Cuando me diagnosticaron la enfermedad de Parkinson en el invierno de 2021, decidí mantener el diagnóstico en secreto. Al principio ni siquiera se lo dije a mis tres hijos. No quiero que la gente sienta lástima por mí, ni me vea diferente, o peor aún, me trate diferente. Yo personalmente quería luchar contra la enfermedad y continuar con mi vida normal.

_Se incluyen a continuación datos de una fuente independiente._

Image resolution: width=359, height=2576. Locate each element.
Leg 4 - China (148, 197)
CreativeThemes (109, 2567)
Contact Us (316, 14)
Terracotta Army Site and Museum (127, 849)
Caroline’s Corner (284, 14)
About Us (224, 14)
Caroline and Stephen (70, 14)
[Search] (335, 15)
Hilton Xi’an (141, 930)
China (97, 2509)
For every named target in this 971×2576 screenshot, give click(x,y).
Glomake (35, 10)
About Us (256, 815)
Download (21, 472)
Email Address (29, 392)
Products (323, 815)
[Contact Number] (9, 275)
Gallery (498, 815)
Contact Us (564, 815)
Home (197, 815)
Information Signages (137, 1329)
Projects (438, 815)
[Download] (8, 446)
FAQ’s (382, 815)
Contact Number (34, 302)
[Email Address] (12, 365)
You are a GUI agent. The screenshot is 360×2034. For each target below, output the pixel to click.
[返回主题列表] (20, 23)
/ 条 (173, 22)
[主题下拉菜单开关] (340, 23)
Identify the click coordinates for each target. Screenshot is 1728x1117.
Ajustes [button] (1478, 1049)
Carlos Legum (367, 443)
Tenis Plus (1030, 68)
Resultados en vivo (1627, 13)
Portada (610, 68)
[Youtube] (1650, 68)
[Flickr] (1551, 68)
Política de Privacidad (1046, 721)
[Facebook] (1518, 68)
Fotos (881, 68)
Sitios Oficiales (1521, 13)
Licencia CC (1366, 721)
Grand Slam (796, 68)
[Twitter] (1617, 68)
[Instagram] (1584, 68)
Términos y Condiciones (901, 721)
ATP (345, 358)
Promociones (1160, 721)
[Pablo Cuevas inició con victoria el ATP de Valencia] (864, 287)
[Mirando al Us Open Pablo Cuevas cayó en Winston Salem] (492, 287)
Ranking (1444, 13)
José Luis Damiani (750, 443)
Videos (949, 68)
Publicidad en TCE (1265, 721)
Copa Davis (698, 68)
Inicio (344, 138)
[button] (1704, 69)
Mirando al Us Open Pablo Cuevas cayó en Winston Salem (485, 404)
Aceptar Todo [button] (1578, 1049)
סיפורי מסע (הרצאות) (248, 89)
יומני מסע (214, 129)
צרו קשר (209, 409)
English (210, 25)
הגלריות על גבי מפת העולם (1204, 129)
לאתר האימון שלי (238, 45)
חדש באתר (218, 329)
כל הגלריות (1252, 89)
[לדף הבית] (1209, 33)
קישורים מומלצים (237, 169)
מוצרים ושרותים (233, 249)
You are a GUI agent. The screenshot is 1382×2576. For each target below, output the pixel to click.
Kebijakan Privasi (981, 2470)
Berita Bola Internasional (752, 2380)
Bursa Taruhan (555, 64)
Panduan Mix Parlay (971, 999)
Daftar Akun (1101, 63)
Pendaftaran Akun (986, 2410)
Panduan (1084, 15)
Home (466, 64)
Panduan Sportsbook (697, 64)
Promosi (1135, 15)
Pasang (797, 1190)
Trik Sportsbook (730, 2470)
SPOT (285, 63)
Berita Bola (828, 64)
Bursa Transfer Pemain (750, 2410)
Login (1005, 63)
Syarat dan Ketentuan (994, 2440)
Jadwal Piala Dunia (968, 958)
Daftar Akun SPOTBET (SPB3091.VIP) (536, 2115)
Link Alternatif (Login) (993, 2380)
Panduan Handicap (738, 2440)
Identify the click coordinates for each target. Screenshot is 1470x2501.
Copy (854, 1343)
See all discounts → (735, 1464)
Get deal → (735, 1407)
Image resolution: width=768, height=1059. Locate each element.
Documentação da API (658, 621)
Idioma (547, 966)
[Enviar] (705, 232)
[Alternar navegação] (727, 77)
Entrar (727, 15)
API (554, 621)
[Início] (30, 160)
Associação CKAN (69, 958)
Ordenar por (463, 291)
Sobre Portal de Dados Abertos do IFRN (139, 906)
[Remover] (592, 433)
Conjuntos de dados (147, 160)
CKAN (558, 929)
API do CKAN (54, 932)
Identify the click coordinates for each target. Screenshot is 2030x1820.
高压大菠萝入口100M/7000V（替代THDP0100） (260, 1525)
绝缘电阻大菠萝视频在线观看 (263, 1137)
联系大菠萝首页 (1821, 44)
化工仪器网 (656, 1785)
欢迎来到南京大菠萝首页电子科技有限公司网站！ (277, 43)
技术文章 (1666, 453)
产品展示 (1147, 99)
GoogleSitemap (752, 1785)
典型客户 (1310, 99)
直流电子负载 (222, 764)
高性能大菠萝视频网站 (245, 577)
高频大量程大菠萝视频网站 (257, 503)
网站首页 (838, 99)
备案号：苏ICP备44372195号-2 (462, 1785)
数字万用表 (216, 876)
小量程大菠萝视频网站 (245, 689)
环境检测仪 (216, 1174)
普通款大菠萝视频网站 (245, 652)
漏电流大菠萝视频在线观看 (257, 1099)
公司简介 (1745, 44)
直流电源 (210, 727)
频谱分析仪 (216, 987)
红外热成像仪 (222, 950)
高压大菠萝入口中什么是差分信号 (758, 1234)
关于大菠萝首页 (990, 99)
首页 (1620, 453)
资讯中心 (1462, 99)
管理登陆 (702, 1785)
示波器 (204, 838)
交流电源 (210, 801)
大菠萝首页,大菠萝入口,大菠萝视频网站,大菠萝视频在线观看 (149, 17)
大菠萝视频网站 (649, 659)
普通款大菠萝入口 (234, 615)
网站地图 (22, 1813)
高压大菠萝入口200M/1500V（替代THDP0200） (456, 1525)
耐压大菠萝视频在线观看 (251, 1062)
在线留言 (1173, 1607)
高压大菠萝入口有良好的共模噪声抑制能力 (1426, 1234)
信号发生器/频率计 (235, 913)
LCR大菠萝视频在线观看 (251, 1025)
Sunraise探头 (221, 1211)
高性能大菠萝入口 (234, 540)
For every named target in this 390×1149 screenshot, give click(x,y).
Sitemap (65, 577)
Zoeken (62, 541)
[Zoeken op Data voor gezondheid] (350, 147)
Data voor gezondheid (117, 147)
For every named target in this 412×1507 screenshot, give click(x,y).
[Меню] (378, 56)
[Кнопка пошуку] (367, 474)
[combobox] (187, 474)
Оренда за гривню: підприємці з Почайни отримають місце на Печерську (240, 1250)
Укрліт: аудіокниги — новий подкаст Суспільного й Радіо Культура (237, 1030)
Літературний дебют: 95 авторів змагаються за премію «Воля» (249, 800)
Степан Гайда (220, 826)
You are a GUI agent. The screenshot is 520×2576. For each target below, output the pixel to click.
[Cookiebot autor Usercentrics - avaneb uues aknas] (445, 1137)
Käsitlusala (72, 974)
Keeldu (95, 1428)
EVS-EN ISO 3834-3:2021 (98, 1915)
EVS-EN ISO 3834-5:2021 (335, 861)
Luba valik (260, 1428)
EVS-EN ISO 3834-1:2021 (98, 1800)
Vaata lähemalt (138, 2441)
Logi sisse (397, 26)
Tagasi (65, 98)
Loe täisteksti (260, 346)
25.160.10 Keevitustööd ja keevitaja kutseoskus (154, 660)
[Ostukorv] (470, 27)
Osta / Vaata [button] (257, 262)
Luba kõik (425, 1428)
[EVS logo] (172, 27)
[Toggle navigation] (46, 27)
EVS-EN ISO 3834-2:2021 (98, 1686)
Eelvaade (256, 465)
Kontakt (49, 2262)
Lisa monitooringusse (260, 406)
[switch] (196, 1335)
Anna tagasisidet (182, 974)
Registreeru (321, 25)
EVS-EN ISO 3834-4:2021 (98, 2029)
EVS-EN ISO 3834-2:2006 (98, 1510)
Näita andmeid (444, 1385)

Como parte de esta pelea, asistí a una clase de boxeo para pacientes de Parkinson. La clase estaba formada por mujeres de 80 años que golpeaban una bolsa pesada, hombres de 75 años que bailaban por el suelo, ancianos y personas temblorosas que trabajaban duro para evitar los efectos de la EP. Rápidamente se convirtieron en mis héroes y merecen brillar como inspiración para los demás. Finalmente me di cuenta de que podía contar su historia y tal vez impulsar a otros a salir de la sombra de la EP y buscar la misma terapia.
Y bueno, si voy a escribir sobre otras personas con Parkinson, tengo que ser claro conmigo mismo. Entonces, con la ayuda de la entrenadora de boxeo Jody Hold y la editora de deportes Ileana Limón Romero, lo hice. Y me alegro de haberlo hecho. Desde entonces, escuché de innumerables personas que la historia los llevó a admitir su enfermedad y comenzar una terapia de boxeo u otras formas de entrenamiento para la EP. Mi diagnóstico fue un puñetazo en el estómago. Pero gracias en parte al aliento que me brindó esta historia, estoy luchando.